Much of the pleasure of the Arabian Nights hinges
upon this Asmodean interest; and we are not weary of lifting other
people's roofs, and going about behind the scenes of life with the
Caliph and the serviceable Giaffar. It is a salutary exercise,
besides; it is salutary to get out of ourselves and see people
living together in perfect unconsciousness of our existence, as
they will live when we are gone. If to-morrow the blow falls, and
the worst of our ill fears is realised, the girl will none the less
tell stories to the child on her lap in the cottage at Great
Missenden, nor the good Belgians light their candle, and mix their
salad, and go orderly to bed.
The next morning was sunny overhead and damp underfoot, with a
thrill in the air like a reminiscence of frost.

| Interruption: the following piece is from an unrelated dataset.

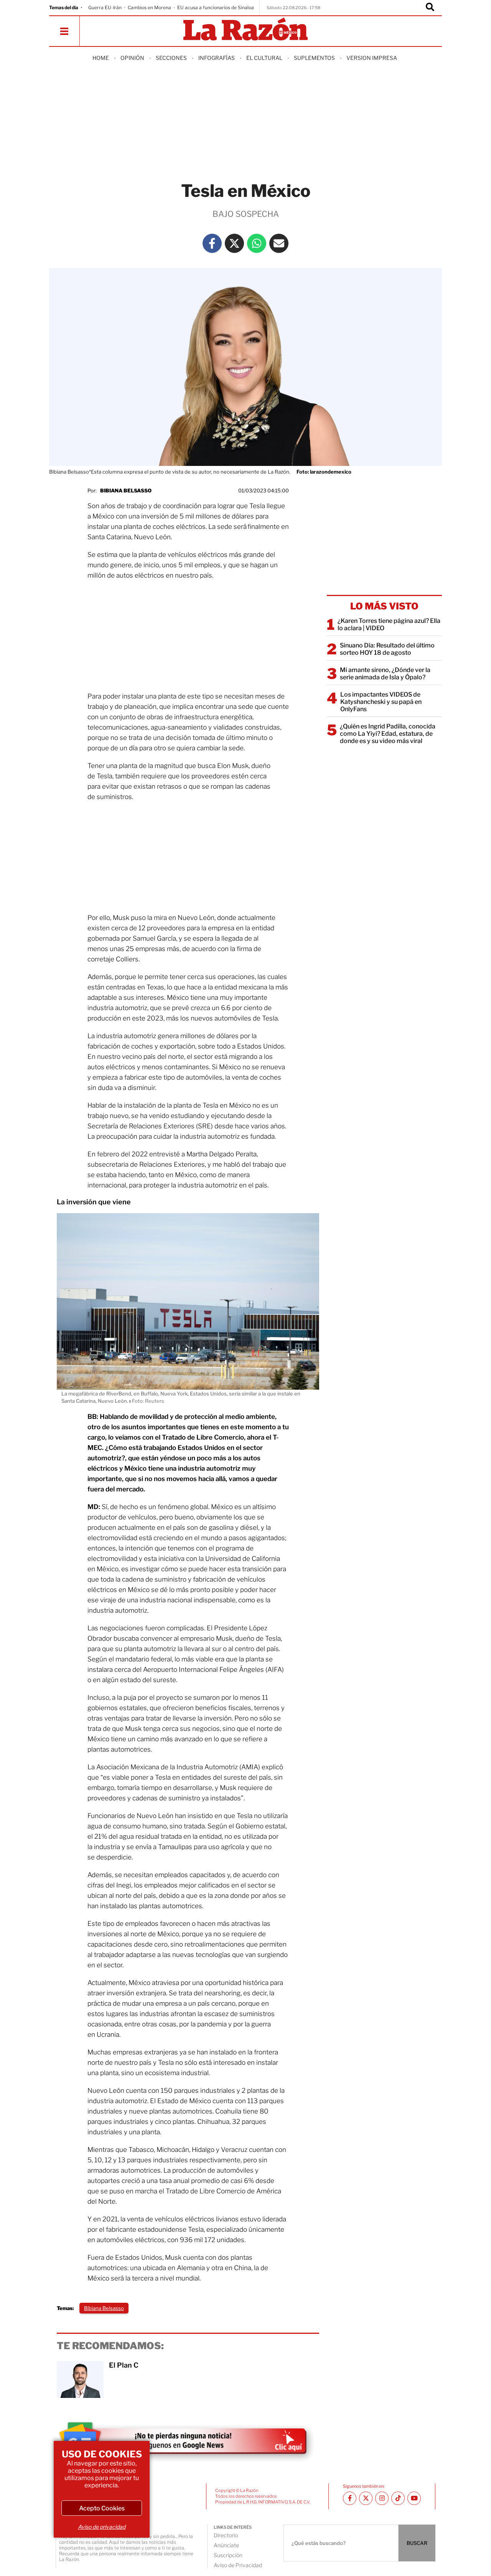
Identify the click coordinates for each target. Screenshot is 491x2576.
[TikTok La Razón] (398, 2498)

I went up into the
sloping garden behind the inn and smoked a pipe pleasantly enough,
to the tune of my landlady's lamentations over sundry cabbages and
cauliflowers that had been spoiled by caterpillars. She had been
so much pleased in the summer-time, she said, to see the garden all
hovered over by white butterflies. And now, look at the end of it!
She could nowise reconcile this with her moral sense. And, indeed,
unless these butterflies are created with a side-look to the
composition of improving apologues, it is not altogether easy, even
for people who have read Hegel and Dr.